** Opening RECORDS SHOWN block **
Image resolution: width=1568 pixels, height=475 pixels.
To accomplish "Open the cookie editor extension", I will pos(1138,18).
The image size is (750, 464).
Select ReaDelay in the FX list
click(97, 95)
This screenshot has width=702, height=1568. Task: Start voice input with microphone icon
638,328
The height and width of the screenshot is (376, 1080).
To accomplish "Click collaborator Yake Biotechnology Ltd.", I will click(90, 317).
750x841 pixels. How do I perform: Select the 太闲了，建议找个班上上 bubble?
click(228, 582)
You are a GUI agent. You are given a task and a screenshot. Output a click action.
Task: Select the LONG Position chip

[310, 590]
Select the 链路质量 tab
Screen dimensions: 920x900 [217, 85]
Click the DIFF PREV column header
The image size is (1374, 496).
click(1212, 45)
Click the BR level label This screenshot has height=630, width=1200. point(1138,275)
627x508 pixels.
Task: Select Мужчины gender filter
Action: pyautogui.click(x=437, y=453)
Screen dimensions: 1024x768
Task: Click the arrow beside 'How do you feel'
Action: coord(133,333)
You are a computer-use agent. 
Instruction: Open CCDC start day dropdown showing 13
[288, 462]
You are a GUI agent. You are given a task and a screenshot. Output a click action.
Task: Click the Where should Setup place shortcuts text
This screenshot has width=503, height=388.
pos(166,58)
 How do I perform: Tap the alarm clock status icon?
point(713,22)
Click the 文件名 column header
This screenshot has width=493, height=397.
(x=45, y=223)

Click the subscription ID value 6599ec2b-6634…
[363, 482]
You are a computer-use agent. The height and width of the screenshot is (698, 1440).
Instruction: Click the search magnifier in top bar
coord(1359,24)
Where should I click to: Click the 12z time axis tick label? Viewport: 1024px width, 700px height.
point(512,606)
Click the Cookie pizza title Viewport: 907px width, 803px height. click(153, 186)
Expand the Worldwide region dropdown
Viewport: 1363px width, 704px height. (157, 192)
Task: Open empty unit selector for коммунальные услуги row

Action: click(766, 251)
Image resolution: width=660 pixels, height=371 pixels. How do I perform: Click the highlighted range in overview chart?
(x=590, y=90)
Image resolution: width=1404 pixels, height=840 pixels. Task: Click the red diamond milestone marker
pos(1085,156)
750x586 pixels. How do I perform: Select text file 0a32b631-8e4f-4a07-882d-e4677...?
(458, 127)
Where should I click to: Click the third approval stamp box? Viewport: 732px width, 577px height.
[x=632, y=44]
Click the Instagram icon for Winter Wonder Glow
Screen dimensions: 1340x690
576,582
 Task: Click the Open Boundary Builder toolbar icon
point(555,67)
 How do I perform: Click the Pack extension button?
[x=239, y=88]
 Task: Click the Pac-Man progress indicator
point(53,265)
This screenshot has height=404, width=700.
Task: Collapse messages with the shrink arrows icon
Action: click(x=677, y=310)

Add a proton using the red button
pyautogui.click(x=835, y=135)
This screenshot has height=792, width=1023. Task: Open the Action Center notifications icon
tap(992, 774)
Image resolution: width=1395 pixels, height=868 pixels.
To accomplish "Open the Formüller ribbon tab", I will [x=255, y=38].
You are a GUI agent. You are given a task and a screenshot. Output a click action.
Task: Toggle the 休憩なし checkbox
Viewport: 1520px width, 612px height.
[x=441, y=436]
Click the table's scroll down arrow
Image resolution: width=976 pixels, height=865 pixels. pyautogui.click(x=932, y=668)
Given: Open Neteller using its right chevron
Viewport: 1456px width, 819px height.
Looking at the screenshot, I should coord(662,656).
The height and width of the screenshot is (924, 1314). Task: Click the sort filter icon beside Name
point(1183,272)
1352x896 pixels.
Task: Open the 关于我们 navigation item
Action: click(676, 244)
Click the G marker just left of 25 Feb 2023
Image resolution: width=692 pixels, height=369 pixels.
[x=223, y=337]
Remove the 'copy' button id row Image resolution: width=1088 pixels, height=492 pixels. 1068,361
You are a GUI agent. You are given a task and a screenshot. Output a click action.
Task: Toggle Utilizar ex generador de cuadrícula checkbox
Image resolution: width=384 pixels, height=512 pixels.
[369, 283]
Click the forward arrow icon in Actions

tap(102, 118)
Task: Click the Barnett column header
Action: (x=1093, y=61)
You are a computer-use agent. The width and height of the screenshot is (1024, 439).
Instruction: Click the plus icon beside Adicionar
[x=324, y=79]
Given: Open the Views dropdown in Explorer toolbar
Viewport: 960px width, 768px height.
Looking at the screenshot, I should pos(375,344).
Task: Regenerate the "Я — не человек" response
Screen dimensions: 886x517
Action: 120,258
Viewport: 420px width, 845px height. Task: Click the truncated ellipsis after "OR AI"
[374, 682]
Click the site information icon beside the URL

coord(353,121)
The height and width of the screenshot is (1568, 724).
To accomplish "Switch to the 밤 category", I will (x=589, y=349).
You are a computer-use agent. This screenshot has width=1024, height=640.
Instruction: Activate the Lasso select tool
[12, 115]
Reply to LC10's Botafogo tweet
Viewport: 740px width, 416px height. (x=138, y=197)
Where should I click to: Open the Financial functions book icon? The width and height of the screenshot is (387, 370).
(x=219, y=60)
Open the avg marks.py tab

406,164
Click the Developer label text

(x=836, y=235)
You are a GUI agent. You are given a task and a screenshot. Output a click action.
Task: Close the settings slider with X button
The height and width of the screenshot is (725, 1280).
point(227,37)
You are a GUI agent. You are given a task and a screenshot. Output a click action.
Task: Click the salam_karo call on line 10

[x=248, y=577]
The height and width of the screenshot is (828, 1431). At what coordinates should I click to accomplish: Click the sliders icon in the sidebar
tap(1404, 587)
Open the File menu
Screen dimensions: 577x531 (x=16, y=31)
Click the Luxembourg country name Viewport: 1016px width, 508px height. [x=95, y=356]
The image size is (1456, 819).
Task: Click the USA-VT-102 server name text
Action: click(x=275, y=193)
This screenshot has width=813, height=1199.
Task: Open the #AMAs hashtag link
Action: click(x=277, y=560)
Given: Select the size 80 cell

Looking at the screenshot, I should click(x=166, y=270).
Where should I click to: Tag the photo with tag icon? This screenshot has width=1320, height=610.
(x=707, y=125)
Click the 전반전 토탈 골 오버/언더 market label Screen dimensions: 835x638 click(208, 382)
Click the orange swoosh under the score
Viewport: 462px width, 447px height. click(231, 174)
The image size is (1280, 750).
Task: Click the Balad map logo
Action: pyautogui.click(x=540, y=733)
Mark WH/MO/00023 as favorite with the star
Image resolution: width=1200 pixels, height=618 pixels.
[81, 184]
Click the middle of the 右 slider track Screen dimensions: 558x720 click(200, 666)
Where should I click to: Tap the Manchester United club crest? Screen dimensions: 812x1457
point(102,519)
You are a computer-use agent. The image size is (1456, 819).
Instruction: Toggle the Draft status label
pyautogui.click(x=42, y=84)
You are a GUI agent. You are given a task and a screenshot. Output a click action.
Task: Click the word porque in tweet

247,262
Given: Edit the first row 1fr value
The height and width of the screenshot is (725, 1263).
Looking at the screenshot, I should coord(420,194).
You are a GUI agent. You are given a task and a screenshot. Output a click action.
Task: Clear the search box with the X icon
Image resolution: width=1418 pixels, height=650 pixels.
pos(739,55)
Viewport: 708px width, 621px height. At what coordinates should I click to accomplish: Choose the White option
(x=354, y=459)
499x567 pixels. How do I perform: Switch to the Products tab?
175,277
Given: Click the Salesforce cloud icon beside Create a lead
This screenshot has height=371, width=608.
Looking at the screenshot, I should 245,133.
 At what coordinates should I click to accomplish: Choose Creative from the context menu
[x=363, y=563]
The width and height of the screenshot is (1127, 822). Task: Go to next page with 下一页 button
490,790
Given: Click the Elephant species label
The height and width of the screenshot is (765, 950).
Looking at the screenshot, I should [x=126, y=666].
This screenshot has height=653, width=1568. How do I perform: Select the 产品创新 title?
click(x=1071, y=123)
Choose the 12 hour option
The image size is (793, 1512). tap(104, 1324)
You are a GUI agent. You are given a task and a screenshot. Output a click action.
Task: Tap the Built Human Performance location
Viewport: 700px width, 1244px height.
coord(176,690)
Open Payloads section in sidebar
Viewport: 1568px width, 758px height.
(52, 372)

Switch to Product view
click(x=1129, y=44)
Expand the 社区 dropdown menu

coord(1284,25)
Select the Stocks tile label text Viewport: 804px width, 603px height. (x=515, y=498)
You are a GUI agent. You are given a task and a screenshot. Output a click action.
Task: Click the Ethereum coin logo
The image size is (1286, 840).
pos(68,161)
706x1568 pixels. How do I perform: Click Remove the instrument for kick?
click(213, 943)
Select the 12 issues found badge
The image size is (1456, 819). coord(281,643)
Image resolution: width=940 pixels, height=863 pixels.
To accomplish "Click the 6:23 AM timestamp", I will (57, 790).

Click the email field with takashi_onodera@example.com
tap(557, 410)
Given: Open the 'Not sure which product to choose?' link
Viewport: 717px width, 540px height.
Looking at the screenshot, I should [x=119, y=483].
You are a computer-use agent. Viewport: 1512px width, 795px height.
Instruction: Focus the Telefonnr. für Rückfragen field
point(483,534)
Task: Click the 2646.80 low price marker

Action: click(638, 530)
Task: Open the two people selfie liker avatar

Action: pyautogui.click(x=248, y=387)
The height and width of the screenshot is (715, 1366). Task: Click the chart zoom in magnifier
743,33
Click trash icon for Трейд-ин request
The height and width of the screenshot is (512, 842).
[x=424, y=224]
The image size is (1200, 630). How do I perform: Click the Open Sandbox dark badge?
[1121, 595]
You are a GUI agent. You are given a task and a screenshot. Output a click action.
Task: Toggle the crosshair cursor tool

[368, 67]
** Closing RECORDS SHOWN block **
Extract all lines from the data in which "checkbox" is found.

Task: Toggle the 休憩なし checkbox
Task: Toggle Utilizar ex generador de cuadrícula checkbox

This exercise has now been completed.